[EXERCISE BRIEF] Your answer should consist only of the lines below from the one with "Inicio (363, 38)" through the one with "Intagningspoang gymnasium goteborg", copied exactly.

[DATA FOR THE TASK]

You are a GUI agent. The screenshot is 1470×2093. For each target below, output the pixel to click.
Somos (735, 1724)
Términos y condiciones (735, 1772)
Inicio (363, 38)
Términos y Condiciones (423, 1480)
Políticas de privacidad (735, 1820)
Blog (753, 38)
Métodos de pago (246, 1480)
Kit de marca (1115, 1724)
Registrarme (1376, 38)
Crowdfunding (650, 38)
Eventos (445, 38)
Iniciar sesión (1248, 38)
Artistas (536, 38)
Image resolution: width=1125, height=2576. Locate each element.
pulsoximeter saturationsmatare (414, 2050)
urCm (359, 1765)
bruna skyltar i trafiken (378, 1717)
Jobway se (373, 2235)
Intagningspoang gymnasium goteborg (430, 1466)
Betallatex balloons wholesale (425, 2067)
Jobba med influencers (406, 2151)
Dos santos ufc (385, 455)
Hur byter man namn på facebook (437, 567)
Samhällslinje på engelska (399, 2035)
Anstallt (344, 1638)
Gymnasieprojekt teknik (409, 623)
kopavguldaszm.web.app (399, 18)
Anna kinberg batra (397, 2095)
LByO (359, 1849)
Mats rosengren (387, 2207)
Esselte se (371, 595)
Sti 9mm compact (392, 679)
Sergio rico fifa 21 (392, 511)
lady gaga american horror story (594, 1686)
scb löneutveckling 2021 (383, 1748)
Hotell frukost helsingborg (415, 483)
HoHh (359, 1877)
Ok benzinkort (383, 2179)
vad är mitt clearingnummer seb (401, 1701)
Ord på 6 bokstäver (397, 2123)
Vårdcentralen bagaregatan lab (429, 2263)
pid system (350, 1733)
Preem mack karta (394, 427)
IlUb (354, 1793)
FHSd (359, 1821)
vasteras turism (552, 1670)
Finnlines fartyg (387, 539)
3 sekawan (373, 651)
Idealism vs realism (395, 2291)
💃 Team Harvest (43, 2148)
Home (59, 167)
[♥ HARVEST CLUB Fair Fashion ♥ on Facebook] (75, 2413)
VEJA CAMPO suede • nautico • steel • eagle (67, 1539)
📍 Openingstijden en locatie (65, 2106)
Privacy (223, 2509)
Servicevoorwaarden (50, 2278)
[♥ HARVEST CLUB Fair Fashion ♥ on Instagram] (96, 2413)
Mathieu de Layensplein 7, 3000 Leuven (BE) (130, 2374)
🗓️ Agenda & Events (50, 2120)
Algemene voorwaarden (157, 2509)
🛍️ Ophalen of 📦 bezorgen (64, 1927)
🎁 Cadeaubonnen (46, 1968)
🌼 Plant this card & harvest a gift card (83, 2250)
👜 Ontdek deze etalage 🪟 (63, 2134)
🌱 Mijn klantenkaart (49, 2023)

[SOLUTION TO THIS PROBLEM]
Inicio (363, 38)
Términos y Condiciones (423, 1480)
Políticas de privacidad (735, 1820)
Blog (753, 38)
Métodos de pago (246, 1480)
Kit de marca (1115, 1724)
Registrarme (1376, 38)
Crowdfunding (650, 38)
Eventos (445, 38)
Iniciar sesión (1248, 38)
Artistas (536, 38)
Image resolution: width=1125, height=2576. Locate each element.
pulsoximeter saturationsmatare (414, 2050)
urCm (359, 1765)
bruna skyltar i trafiken (378, 1717)
Jobway se (373, 2235)
Intagningspoang gymnasium goteborg (430, 1466)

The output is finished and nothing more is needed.